*Your objective:*
Please retype every entry below, keeping it exactly the same.

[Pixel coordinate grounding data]
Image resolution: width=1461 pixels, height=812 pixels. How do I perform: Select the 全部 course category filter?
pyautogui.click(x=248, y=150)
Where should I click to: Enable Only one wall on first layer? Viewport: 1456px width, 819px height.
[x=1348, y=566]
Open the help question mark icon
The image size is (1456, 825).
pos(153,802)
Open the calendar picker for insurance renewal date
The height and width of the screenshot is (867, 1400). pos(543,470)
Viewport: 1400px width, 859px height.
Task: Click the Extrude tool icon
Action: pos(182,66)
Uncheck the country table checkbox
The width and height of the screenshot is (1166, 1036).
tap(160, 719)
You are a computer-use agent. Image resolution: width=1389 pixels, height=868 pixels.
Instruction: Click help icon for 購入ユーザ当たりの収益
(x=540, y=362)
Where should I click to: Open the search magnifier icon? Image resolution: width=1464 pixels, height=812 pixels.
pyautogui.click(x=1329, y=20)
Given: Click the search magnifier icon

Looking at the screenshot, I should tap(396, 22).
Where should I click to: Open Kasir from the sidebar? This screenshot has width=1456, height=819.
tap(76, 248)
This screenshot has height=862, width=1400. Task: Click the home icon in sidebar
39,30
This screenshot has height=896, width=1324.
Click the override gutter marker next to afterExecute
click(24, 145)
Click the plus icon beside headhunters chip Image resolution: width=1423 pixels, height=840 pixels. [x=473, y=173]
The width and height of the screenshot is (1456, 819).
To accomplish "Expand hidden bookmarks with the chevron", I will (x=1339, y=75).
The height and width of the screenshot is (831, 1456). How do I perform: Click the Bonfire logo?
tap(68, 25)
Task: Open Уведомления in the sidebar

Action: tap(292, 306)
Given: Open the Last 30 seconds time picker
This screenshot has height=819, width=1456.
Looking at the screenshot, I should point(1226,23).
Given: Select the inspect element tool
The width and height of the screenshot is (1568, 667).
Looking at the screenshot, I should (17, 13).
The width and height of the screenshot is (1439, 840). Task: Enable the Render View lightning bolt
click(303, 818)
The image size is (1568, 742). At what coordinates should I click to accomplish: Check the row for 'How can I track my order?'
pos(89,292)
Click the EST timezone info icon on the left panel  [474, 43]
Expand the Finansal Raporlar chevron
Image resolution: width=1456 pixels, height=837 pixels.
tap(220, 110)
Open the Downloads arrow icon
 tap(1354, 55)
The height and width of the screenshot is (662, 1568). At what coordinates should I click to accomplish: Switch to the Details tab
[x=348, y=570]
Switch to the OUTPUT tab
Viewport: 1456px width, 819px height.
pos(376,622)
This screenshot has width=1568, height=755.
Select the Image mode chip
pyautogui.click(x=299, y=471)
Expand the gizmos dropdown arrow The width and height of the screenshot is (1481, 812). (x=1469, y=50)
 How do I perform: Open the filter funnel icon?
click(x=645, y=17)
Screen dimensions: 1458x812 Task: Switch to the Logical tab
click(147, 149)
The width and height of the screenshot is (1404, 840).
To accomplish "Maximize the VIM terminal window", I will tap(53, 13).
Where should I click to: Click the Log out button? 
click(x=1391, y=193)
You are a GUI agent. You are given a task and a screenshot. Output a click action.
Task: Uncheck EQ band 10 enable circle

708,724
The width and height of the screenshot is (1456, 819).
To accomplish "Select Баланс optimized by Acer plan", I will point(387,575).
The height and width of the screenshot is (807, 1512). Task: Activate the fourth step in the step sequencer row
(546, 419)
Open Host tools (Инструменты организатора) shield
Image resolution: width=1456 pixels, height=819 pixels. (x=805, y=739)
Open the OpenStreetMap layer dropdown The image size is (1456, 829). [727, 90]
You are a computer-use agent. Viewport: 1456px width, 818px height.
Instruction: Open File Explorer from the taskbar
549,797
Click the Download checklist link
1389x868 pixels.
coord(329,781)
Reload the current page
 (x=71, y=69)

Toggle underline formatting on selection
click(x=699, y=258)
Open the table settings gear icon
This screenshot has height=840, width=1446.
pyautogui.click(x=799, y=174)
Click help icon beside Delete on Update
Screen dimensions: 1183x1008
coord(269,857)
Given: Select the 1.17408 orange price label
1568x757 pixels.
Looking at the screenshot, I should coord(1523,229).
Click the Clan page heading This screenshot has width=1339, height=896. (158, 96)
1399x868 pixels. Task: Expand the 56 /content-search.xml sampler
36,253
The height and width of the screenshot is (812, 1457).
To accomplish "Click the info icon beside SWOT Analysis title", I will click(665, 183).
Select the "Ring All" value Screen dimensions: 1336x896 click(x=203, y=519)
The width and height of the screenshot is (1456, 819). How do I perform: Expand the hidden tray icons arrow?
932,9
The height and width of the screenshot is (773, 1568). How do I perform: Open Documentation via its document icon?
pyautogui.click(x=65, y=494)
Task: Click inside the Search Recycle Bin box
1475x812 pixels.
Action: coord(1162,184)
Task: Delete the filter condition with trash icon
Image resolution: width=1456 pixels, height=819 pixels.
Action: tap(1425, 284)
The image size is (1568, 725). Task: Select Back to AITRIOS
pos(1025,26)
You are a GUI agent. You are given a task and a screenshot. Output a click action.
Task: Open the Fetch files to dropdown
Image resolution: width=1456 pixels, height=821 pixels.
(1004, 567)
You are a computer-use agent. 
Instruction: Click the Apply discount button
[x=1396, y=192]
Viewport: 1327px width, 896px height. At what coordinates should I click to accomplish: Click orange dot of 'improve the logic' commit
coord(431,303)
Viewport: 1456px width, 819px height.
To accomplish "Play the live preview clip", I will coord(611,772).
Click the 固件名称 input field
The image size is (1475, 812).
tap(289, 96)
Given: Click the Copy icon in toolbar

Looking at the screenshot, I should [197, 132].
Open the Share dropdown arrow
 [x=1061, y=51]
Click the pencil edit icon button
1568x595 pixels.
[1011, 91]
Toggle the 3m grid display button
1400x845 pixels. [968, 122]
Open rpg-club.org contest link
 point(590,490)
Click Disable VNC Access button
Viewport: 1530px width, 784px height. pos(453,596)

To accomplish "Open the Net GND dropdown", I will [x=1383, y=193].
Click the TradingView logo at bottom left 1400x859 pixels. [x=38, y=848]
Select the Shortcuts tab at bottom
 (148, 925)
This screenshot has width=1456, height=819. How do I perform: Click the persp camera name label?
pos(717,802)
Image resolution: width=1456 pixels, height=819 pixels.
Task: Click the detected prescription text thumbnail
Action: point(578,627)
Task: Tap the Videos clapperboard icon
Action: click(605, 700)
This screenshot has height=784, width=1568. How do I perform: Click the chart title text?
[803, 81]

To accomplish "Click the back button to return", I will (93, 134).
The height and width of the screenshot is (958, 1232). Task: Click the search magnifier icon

*Output of the task:*
Image resolution: width=1461 pixels, height=812 pixels. How do I perform: Select the 全部 course category filter?
pyautogui.click(x=248, y=150)
Where should I click to: Enable Only one wall on first layer? Viewport: 1456px width, 819px height.
[x=1348, y=566]
Open the help question mark icon
The image size is (1456, 825).
pos(153,802)
Open the calendar picker for insurance renewal date
The height and width of the screenshot is (867, 1400). pos(543,470)
Viewport: 1400px width, 859px height.
Task: Click the Extrude tool icon
Action: pos(182,66)
Uncheck the country table checkbox
The width and height of the screenshot is (1166, 1036).
tap(160, 719)
You are a computer-use agent. Image resolution: width=1389 pixels, height=868 pixels.
Instruction: Click help icon for 購入ユーザ当たりの収益
(x=540, y=362)
Where should I click to: Open the search magnifier icon? Image resolution: width=1464 pixels, height=812 pixels.
pyautogui.click(x=1329, y=20)
Given: Click the search magnifier icon

Looking at the screenshot, I should tap(396, 22).
Where should I click to: Open Kasir from the sidebar? This screenshot has width=1456, height=819.
tap(76, 248)
This screenshot has height=862, width=1400. Task: Click the home icon in sidebar
39,30
This screenshot has height=896, width=1324.
Click the override gutter marker next to afterExecute
click(24, 145)
Click the plus icon beside headhunters chip Image resolution: width=1423 pixels, height=840 pixels. [x=473, y=173]
The width and height of the screenshot is (1456, 819).
To accomplish "Expand hidden bookmarks with the chevron", I will (x=1339, y=75).
The height and width of the screenshot is (831, 1456). How do I perform: Click the Bonfire logo?
tap(68, 25)
Task: Open Уведомления in the sidebar

Action: tap(292, 306)
Given: Open the Last 30 seconds time picker
This screenshot has height=819, width=1456.
Looking at the screenshot, I should point(1226,23).
Given: Select the inspect element tool
The width and height of the screenshot is (1568, 667).
Looking at the screenshot, I should (17, 13).
The width and height of the screenshot is (1439, 840). Task: Enable the Render View lightning bolt
click(303, 818)
The image size is (1568, 742). At what coordinates should I click to accomplish: Check the row for 'How can I track my order?'
pos(89,292)
Click the EST timezone info icon on the left panel  [474, 43]
Expand the Finansal Raporlar chevron
Image resolution: width=1456 pixels, height=837 pixels.
tap(220, 110)
Open the Downloads arrow icon
 tap(1354, 55)
The height and width of the screenshot is (662, 1568). At what coordinates should I click to accomplish: Switch to the Details tab
[x=348, y=570]
Switch to the OUTPUT tab
Viewport: 1456px width, 819px height.
pos(376,622)
This screenshot has width=1568, height=755.
Select the Image mode chip
pyautogui.click(x=299, y=471)
Expand the gizmos dropdown arrow The width and height of the screenshot is (1481, 812). (x=1469, y=50)
 How do I perform: Open the filter funnel icon?
click(x=645, y=17)
Screen dimensions: 1458x812 Task: Switch to the Logical tab
click(147, 149)
The width and height of the screenshot is (1404, 840).
To accomplish "Maximize the VIM terminal window", I will tap(53, 13).
Where should I click to: Click the Log out button? 
click(x=1391, y=193)
You are a GUI agent. You are given a task and a screenshot. Output a click action.
Task: Uncheck EQ band 10 enable circle

708,724
The width and height of the screenshot is (1456, 819).
To accomplish "Select Баланс optimized by Acer plan", I will point(387,575).
The height and width of the screenshot is (807, 1512). Task: Activate the fourth step in the step sequencer row
(546, 419)
Open Host tools (Инструменты организатора) shield
Image resolution: width=1456 pixels, height=819 pixels. (x=805, y=739)
Open the OpenStreetMap layer dropdown The image size is (1456, 829). [727, 90]
You are a computer-use agent. Viewport: 1456px width, 818px height.
Instruction: Open File Explorer from the taskbar
549,797
Click the Download checklist link
1389x868 pixels.
coord(329,781)
Reload the current page
 (x=71, y=69)

Toggle underline formatting on selection
click(x=699, y=258)
Open the table settings gear icon
This screenshot has height=840, width=1446.
pyautogui.click(x=799, y=174)
Click help icon beside Delete on Update
Screen dimensions: 1183x1008
coord(269,857)
Given: Select the 1.17408 orange price label
1568x757 pixels.
Looking at the screenshot, I should coord(1523,229).
Click the Clan page heading This screenshot has width=1339, height=896. (158, 96)
1399x868 pixels. Task: Expand the 56 /content-search.xml sampler
36,253
The height and width of the screenshot is (812, 1457).
To accomplish "Click the info icon beside SWOT Analysis title", I will click(665, 183).
Select the "Ring All" value Screen dimensions: 1336x896 click(x=203, y=519)
The width and height of the screenshot is (1456, 819). How do I perform: Expand the hidden tray icons arrow?
932,9
The height and width of the screenshot is (773, 1568). How do I perform: Open Documentation via its document icon?
pyautogui.click(x=65, y=494)
Task: Click inside the Search Recycle Bin box
1475x812 pixels.
Action: coord(1162,184)
Task: Delete the filter condition with trash icon
Image resolution: width=1456 pixels, height=819 pixels.
Action: tap(1425, 284)
The image size is (1568, 725). Task: Select Back to AITRIOS
pos(1025,26)
You are a GUI agent. You are given a task and a screenshot. Output a click action.
Task: Open the Fetch files to dropdown
Image resolution: width=1456 pixels, height=821 pixels.
(1004, 567)
You are a computer-use agent. 
Instruction: Click the Apply discount button
[x=1396, y=192]
Viewport: 1327px width, 896px height. At what coordinates should I click to accomplish: Click orange dot of 'improve the logic' commit
coord(431,303)
Viewport: 1456px width, 819px height.
To accomplish "Play the live preview clip", I will coord(611,772).
Click the 固件名称 input field
The image size is (1475, 812).
tap(289, 96)
Given: Click the Copy icon in toolbar

Looking at the screenshot, I should [197, 132].
Open the Share dropdown arrow
 [x=1061, y=51]
Click the pencil edit icon button
1568x595 pixels.
[1011, 91]
Toggle the 3m grid display button
1400x845 pixels. [968, 122]
Open rpg-club.org contest link
 point(590,490)
Click Disable VNC Access button
Viewport: 1530px width, 784px height. pos(453,596)

To accomplish "Open the Net GND dropdown", I will [x=1383, y=193].
Click the TradingView logo at bottom left 1400x859 pixels. [x=38, y=848]
Select the Shortcuts tab at bottom
 (148, 925)
This screenshot has width=1456, height=819. How do I perform: Click the persp camera name label?
pos(717,802)
Image resolution: width=1456 pixels, height=819 pixels.
Task: Click the detected prescription text thumbnail
Action: point(578,627)
Task: Tap the Videos clapperboard icon
Action: click(605, 700)
This screenshot has height=784, width=1568. How do I perform: Click the chart title text?
[803, 81]

To accomplish "Click the back button to return", I will (93, 134).
The height and width of the screenshot is (958, 1232). Task: Click the search magnifier icon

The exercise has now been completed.